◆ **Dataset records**
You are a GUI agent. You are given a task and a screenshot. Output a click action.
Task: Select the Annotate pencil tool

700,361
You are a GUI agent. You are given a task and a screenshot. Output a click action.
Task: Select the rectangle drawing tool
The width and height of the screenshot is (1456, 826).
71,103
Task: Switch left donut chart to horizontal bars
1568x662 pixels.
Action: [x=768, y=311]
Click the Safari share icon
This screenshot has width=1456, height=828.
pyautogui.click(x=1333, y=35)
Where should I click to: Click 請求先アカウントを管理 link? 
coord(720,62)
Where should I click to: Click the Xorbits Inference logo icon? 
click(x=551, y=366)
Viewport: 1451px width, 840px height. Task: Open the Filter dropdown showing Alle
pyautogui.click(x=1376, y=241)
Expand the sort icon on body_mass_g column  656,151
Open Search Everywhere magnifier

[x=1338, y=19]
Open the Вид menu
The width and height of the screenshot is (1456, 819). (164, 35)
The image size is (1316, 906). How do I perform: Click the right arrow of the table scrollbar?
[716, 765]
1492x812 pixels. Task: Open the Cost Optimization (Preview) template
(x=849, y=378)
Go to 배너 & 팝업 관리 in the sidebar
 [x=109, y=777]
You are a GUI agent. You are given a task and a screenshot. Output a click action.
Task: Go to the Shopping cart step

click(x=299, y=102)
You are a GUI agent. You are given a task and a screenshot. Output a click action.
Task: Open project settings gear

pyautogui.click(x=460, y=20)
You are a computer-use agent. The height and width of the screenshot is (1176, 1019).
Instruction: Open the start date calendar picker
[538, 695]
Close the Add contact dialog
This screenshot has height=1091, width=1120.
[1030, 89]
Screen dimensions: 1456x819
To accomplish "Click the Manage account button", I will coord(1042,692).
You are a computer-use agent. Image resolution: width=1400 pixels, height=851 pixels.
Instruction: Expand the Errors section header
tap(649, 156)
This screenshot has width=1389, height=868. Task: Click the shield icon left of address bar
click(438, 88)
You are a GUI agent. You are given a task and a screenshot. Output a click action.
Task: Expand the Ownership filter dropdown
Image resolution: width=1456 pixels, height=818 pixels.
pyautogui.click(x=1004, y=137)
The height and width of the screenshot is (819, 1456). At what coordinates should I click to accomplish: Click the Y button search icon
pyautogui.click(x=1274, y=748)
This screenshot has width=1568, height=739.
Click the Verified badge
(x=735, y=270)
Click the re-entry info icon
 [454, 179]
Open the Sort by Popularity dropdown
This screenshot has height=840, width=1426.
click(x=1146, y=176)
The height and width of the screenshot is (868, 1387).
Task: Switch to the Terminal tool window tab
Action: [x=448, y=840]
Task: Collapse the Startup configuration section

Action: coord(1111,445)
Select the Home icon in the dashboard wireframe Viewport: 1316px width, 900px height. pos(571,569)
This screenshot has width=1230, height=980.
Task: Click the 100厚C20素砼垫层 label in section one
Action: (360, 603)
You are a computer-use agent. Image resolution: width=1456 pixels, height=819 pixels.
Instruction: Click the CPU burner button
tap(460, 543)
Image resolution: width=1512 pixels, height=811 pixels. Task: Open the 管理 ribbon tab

◆ **WHAT IS BEING ASKED**
Which lines above include the word "computer"? Return each one.

◆ **FINAL ANSWER**
You are a computer-use agent. The height and width of the screenshot is (1176, 1019).
You are a computer-use agent. Image resolution: width=1400 pixels, height=851 pixels.
You are a computer-use agent. Image resolution: width=1456 pixels, height=819 pixels.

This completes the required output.